When Chaya’s father’s situation progressed to a point she describes as unmanageable, the whole family felt they needed to be more involved in their father’s care. They consulted with their father’s rav, and based on his advice, they sat down and had a difficult conversation.
“We told him things have to change, but we said it with love and respect. We made sure it wasn’t done in a patronizing way. “
Her father was very upset. “I think many older people are of the mindset that they’re the patriarch or the matriarch of the family, and consulting with their children in some way diminishes them,” she says. Her father was very resistant to allowing his children to take part in what he saw as something so personal. It took considerable convincing before he allowed his children to help with medical decisions.
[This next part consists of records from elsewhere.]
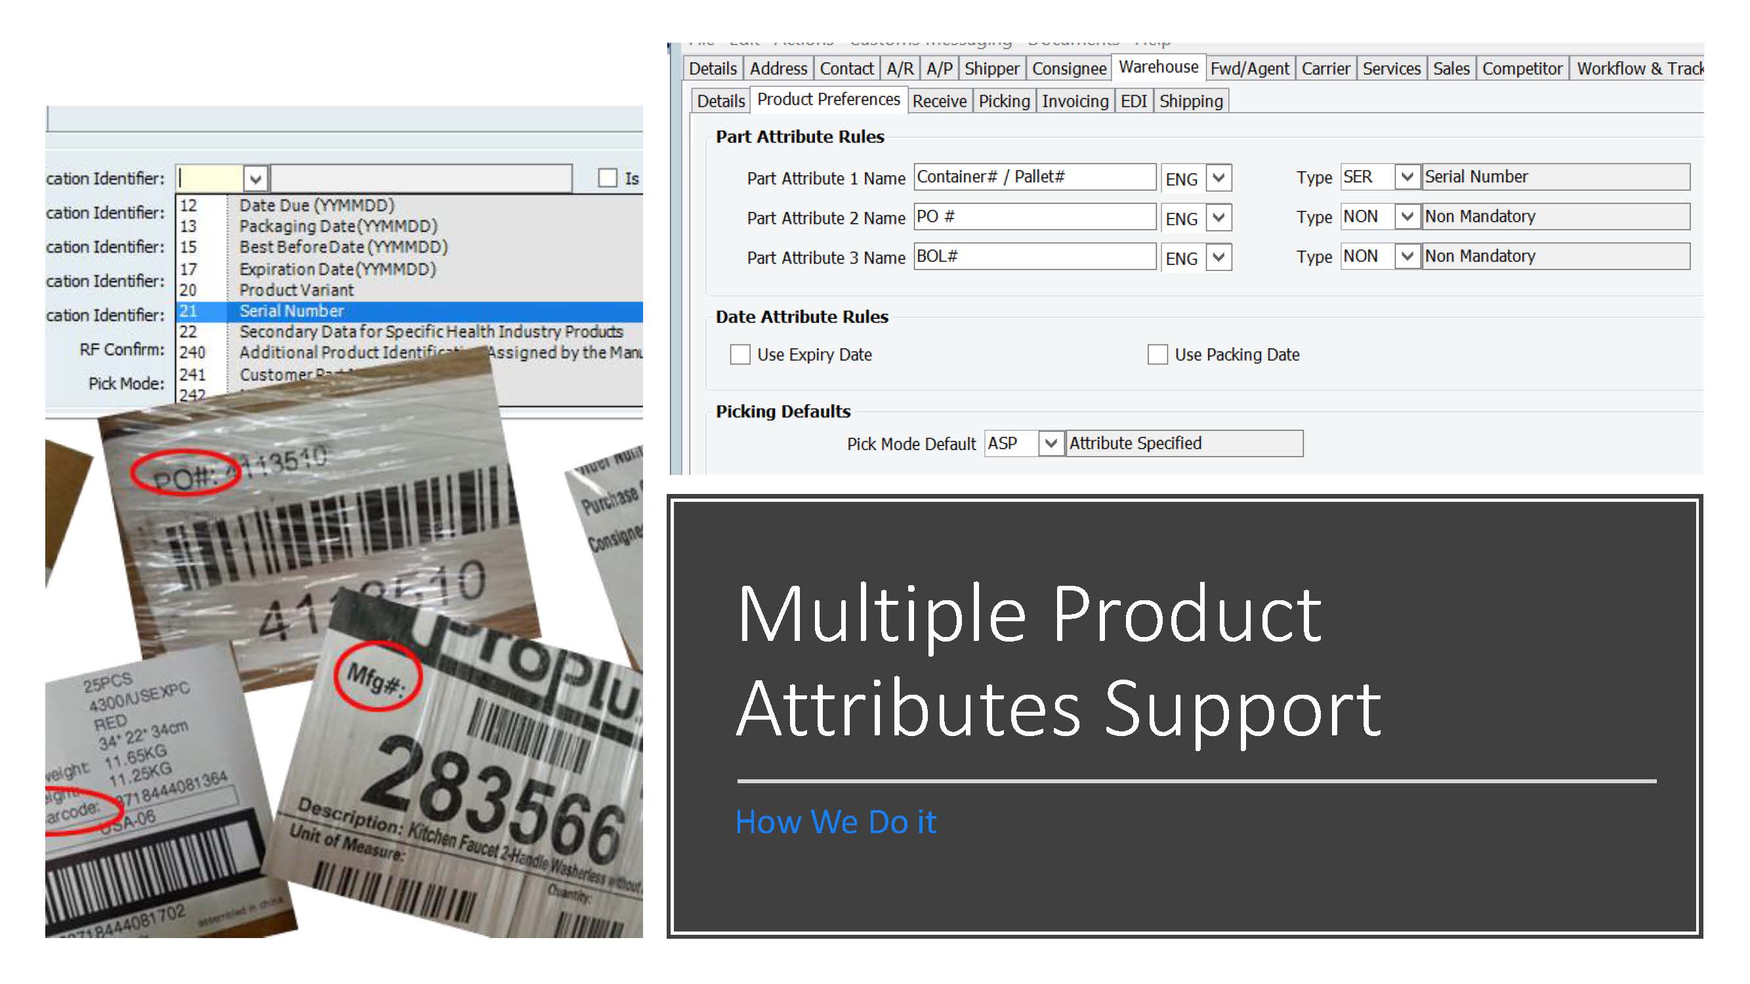This screenshot has height=984, width=1750.
Task: Open Part Attribute 1 language dropdown arrow
Action: tap(1219, 179)
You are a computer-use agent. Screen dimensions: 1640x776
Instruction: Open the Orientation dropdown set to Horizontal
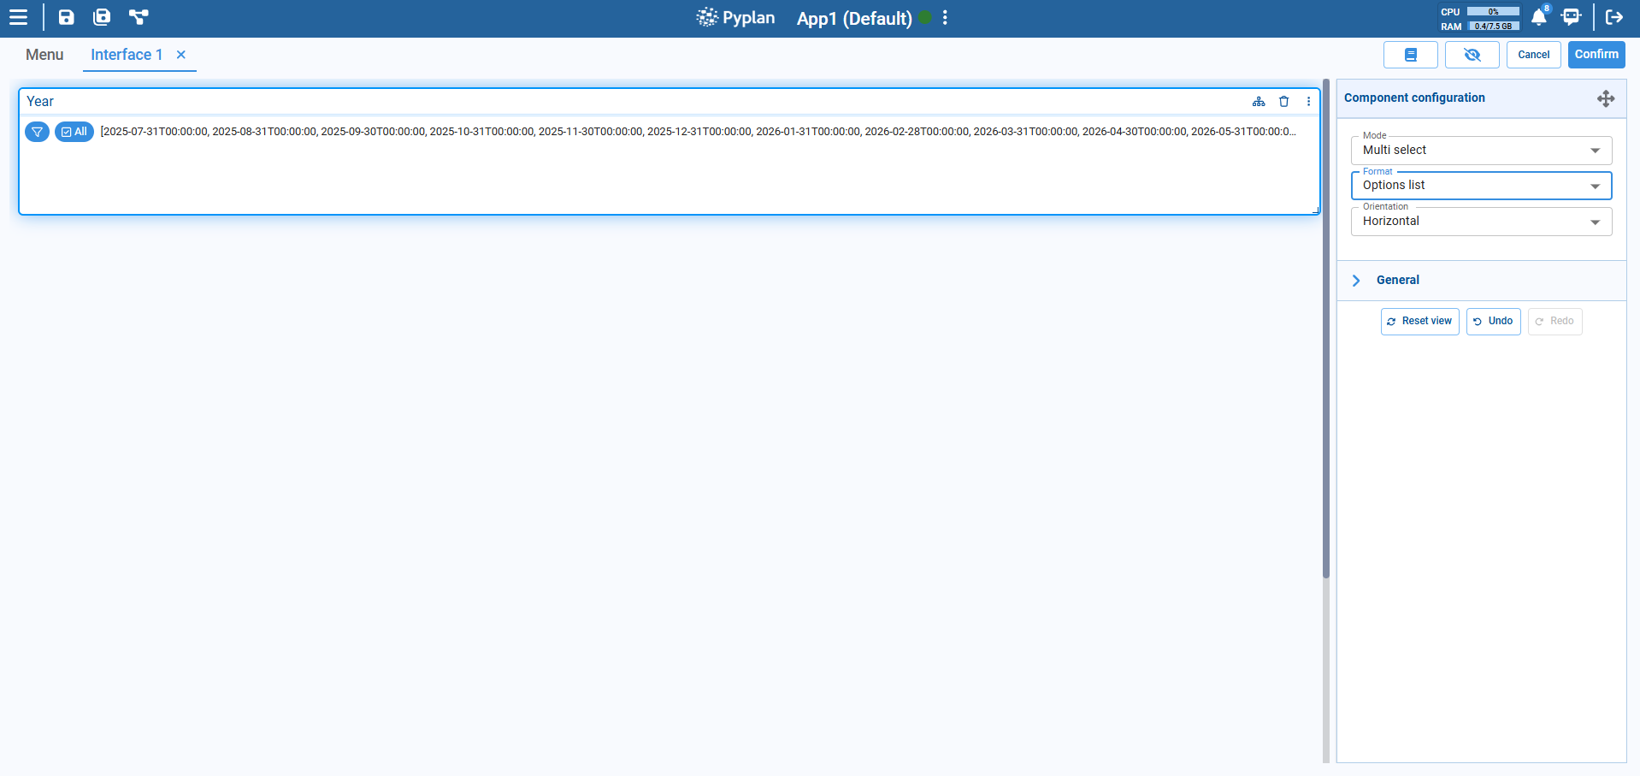(1480, 222)
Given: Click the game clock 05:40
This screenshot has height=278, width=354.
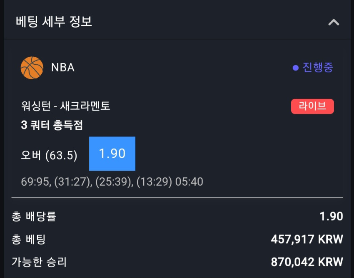Looking at the screenshot, I should point(189,182).
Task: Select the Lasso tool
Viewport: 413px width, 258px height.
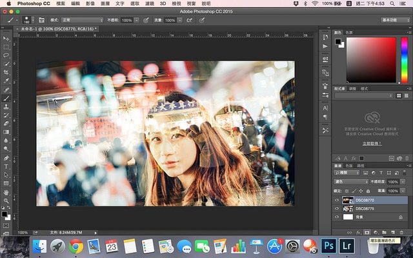Action: point(6,55)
“He was still our father, but he was nogeia b’davar. We never took away his control, but every time a decision was made or a doctor was called, we’d sit down and have a conversation,” says Chaya. “We told him how much we loved him and wanted what was best for him.” (See sidebar.)
Chaya says that she and her siblings presented a unified front, and they established a hierarchy between themselves so they could pursue decision-making with more clarity. “A hierarchy causes some discomfort, but, if at the end of the day, the goal is to be mechabed a parent, we can’t become absorbed in our own pain, and become controlling and opinionated,” she says. “It was easier to get along when we were mindful our goal was l’sheim Shamayim.”
There were times that Chaya and her siblings had to let go, even once they became involved in their father’s medical choices. “At one point, we wanted to move our father so that we could be closer to him geographically. He refused,” she says. “We respected his choice.”
It turned out that he had a chavrusa that he met weekly, and a goal he set for himself in his Torah studies. He was afraid that if they moved him, he wouldn’t be able to continue learning with his chavrusa and meet his goals before his petirah.
Two years after her father’s passing, Chaya looks back with no regrets. “Even though it was hard, we respected his wishes, and we respected him. There is so much underlying a person’s refusal to get help. It’s easy to say he’s old, he’s set in his ways.
“But this is a human being who is multi-faceted and has a whole lifetime behind him. It’s important to recognize that, and respect that, and validate it. There has to be compassion not just for his physical well-being, but also for his choices.”